Cet élément est confirmé par les captures d’écran du site Internet du garage JEJE MÉCA.
Il est constant que nonobstant la clause du bail commercial interdisant la sous-location, la locataire principale a consenti des contrats de sous-location dont se sont prévalus certains occupants identifiés par le commissaire de justice.
En tout état de cause, si un tel contrat a été consenti à la SARL JEJE MÉCA, il convient de le déclarer irrégulier et sans effet.
En conséquence de quoi, la SARL JEJE MÉCA sera déclarée occupante sans droit ni titre des lieux situés à [Localité 2], [Adresse 1] et de prononcer son expulsion.
Seule la S.A.S. MOONLOC France disposant d’un titre d’occupation des lieux en étant titulaire d’un bail commercial, il n’y a pas lieu de faire droit à la demande de la SCI Lucette de remise des clés et d’établissement d’un état des lieux de sortie s’agissant d’une occupation irrégulière non assujettie au respect de telles obligations incombant au seul preneur.
L’obligation de quitter les lieux étant ordonnée sous le bénéfice de la force publique, il n’y a pas lieu d’assortir cette obligation d’une astreinte.
Concernant la demande de paiement d’une indemnité d’occupation, il doit être considéré que locaux étant en tout état de cause occupés du chef de la S.A.S. MOONLOC France, locataire principale, c’est à cette dernière qu’il incombe le paiement d’une telle indemnité, de sorte n’est pas fait droit à la demande de condamnation solidaire de ce chef.
La SCI Lucette fait valoir que ses locaux ont été occupés illégalement par des occupants sans droit ni titre, ne disposant pas du moindre bail ni d’un bail de sous-location régulier, de sorte qu’il y a lieu de faire droit à la demande de dommages-intérêts sollicités à hauteur de la somme de 1 000 euros, au paiement de laquelle la SARL JEJE MÉCA doit être condamnée.
Les dépens de l’instance seront mis à la charge de la SARL JEJE MÉCA.

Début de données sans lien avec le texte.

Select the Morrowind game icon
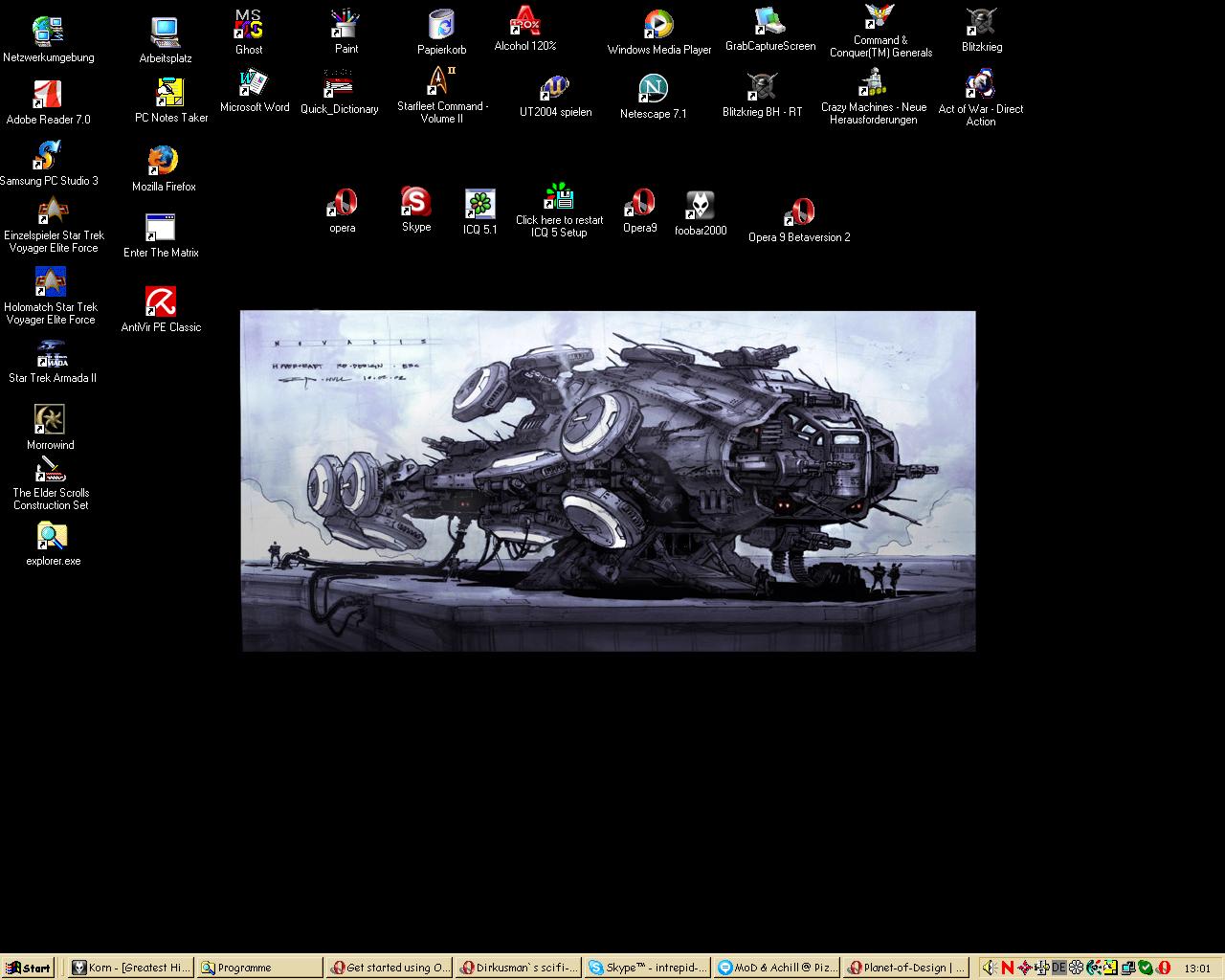The width and height of the screenshot is (1225, 980). pos(50,420)
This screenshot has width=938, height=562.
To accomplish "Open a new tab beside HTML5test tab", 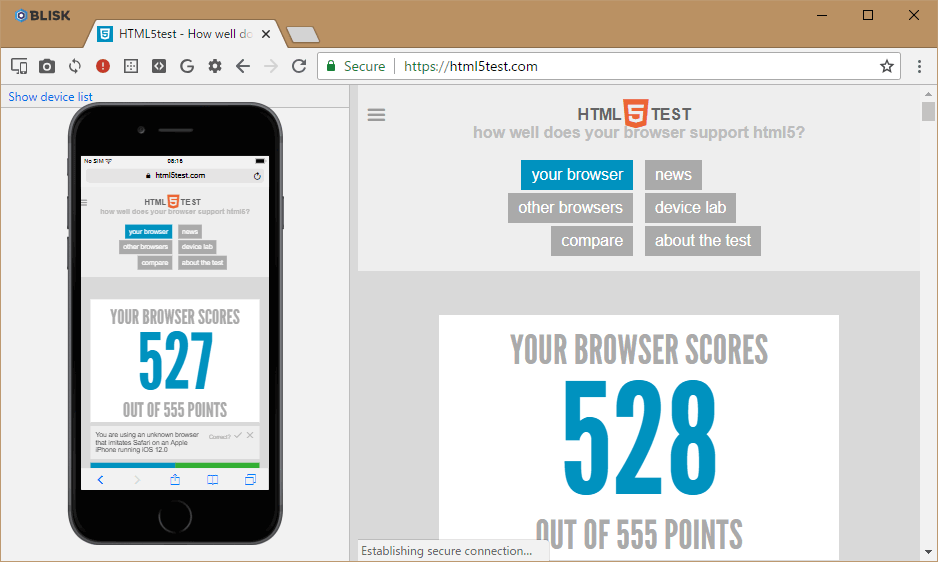I will (302, 35).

Il y a lieu enfin de condamner la SARL JEJE MÉCA paiement de la somme de 1200 euros en application de l’article 700 du code de procédure civile.
PAR CES MOTIFS :
Le tribunal judiciaire, statuant par jugement contradictoire, mis à disposition au greffe et en premier ressort, exécutoire de droit à titre provisoire,
Déclare irrecevable la demande de la SCI Lucette formée à l’encontre de la S.A.S. MOONLOC France, la S.A.S. CSM, la S.A.S. MLN (anciennement ML Auto), la SARL Flash Pneus, M. [M] [R] (MECA AUTO 48), M. [T] [G] ainsi que Messieurs [V] [I] et [X] [O] ;
Déclare irrégulier et sans effet le contrat de sous-location consenti à la SARL JEJE MÉCA ;
Déclare la SARL JEJE MÉCA occupante sans droit ni titre des locaux occupés dans un ensemble immobilier situé à [Adresse 1];
Prononce l’expulsion de la SARL JEJE MÉCA ainsi que celle de tout occupant de son chef, avec au besoin l’assistance de la force publique et d’un serrurier en cas de besoin, des locaux occupés dans un ensemble immobilier situé à [Adresse 1];
Dit que dans ce dernier cas, les meubles trouvés dans les lieux pourront être séquestrés sur place ou dans le garde-meubles disponible le plus proche aux frais et risques de la locataire et des occupants sans droit ni titre ;
Déboute la SCI Lucette de sa demande de remise des clés et d’établissement d’un état des lieux de sortie à l’encontre de la SARL JEJE MÉCA ;
Dit n’y avoir lieu à assortir l’obligation de quitter les lieux d’une astreinte ;
Déboute la SCI Lucette de sa demande en paiement d’une indemnité d’occupation;
Condamne la SARL JEJE MÉCA à payer à la SCI Lucette la somme de 1 000 euros à titre de dommages intérêts ;
Condamne la SARL JEJE MÉCA aux dépens de l’instance;
Condamne la SARL JEJE MÉCA à payer à la SCI Lucette la somme de 1 200 euros au titre de l’article 700 du Code de procédure civile.
Le présent jugement a été signé par la Présidente et le Greffier.